I did some searching on the forums and didn't quite get the answers I'm looking for with this question: as a married man are there paramedic opportunities overseas that are "marriage friendly"? By that I mean positions in which I would make enough to support both of us or where my wife could get a job in her pretty universal trade? Or are the overseas positions truly aimed at the single folks?

We don't have children and are not planning on having them, so it's literally her and I and the dog and cat. I'll be a brand spankin' new medic as of February 2016, and I plan on getting some experience stateside of course before setting off overseas, but I'd like to plan as much as possible and start doing the research well ahead of taking an assignment.

Thanks in advance for the feedback.


----------



## akflightmedic (Oct 26, 2015)

Well when you have your medic and then get the 3-5 years minimum preferred experience...then come back and ask.
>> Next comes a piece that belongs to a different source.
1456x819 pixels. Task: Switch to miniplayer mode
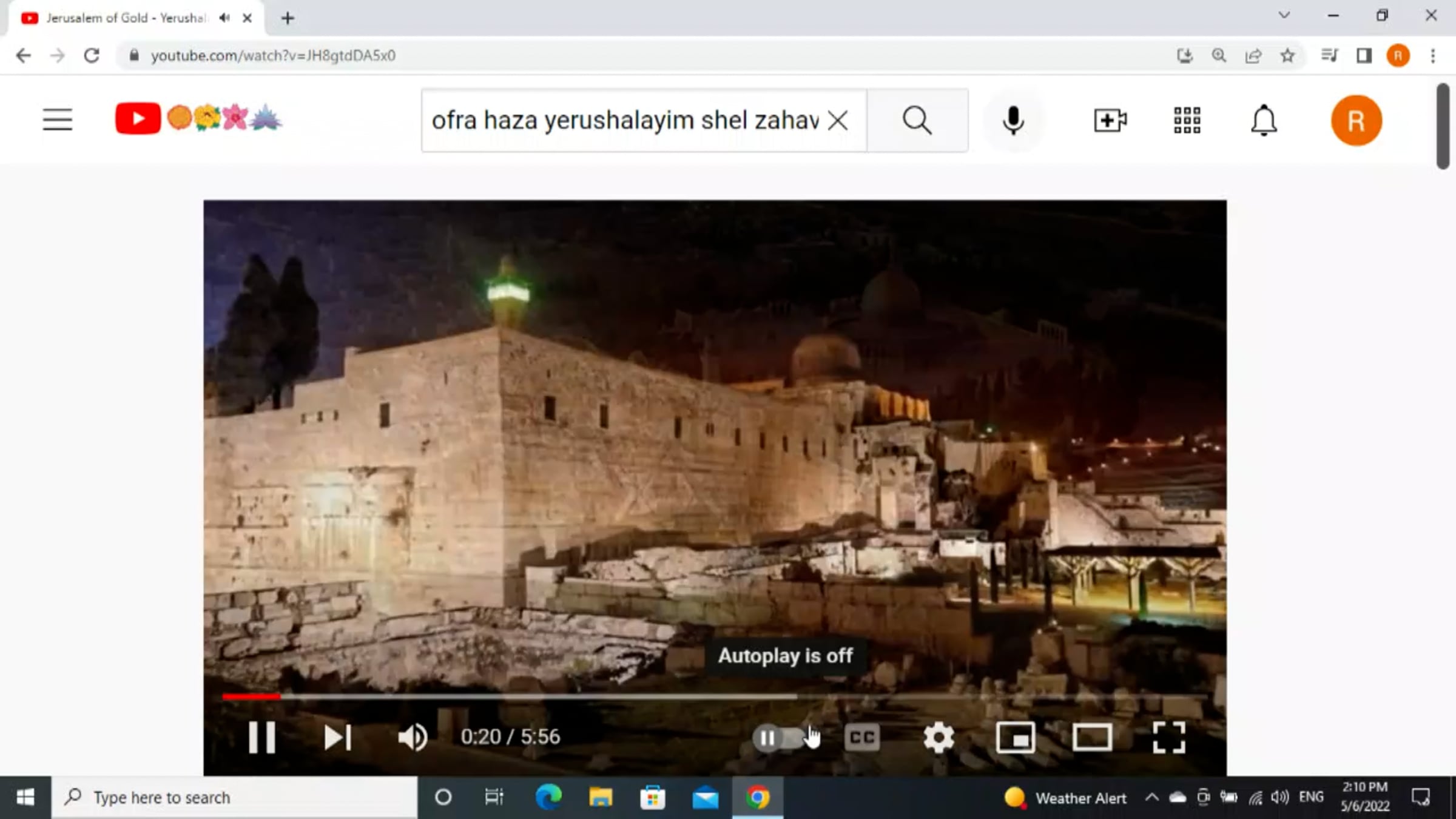(1016, 737)
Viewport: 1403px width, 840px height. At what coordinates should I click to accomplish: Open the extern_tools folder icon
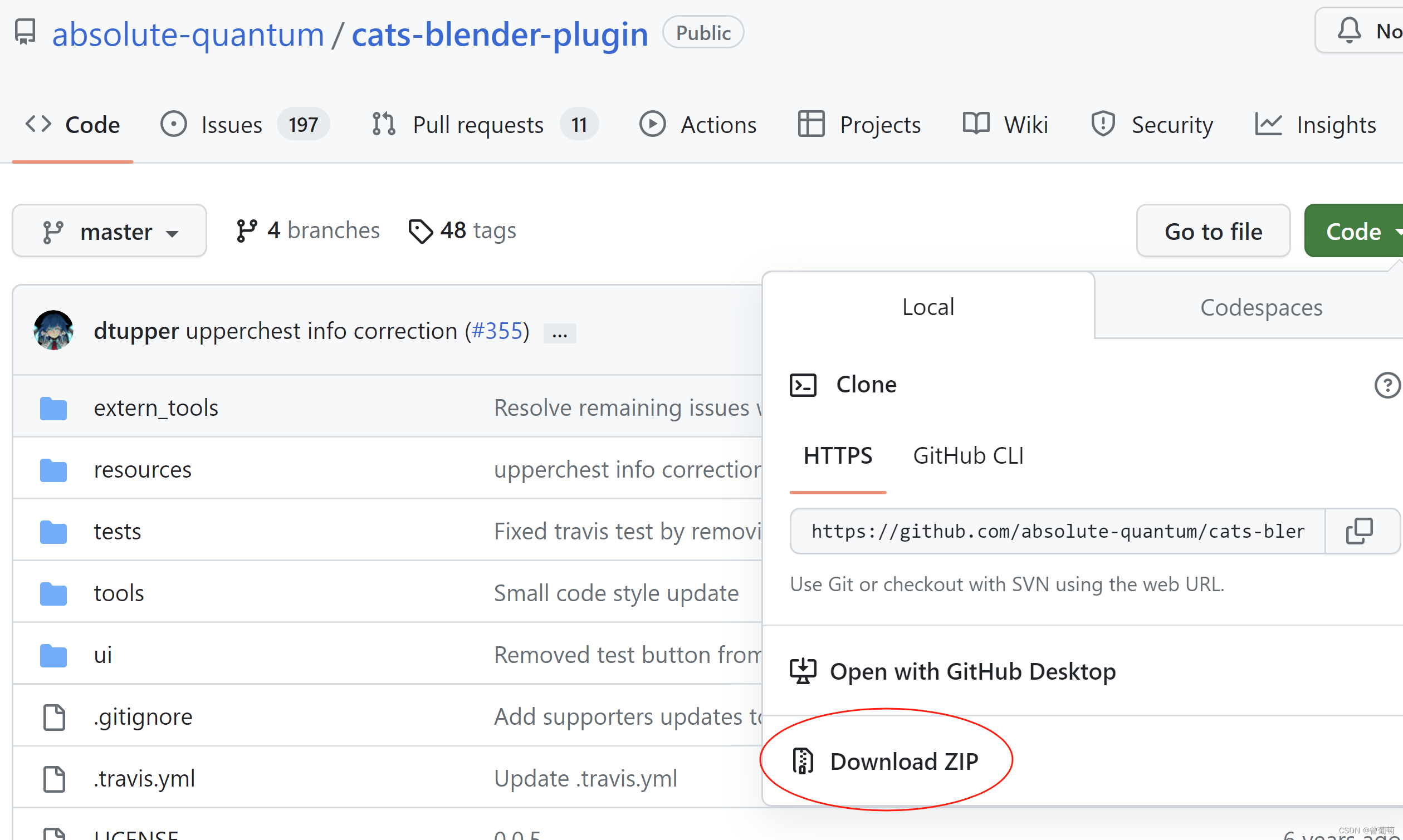(x=53, y=408)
Your goals and plans may have changed significantly by then and any info we give you now might very well be obsolete/irrelevant as well.

Seriously, kudos to pre-planning but you are a bit premature on this topic. I will be glad to assist but in a few years time please.

And to answer your question about marriage...that is all dependent on you and your spouse, no one else. Every job is either marriage friendly or a marriage killer, regardless of where the job is.


----------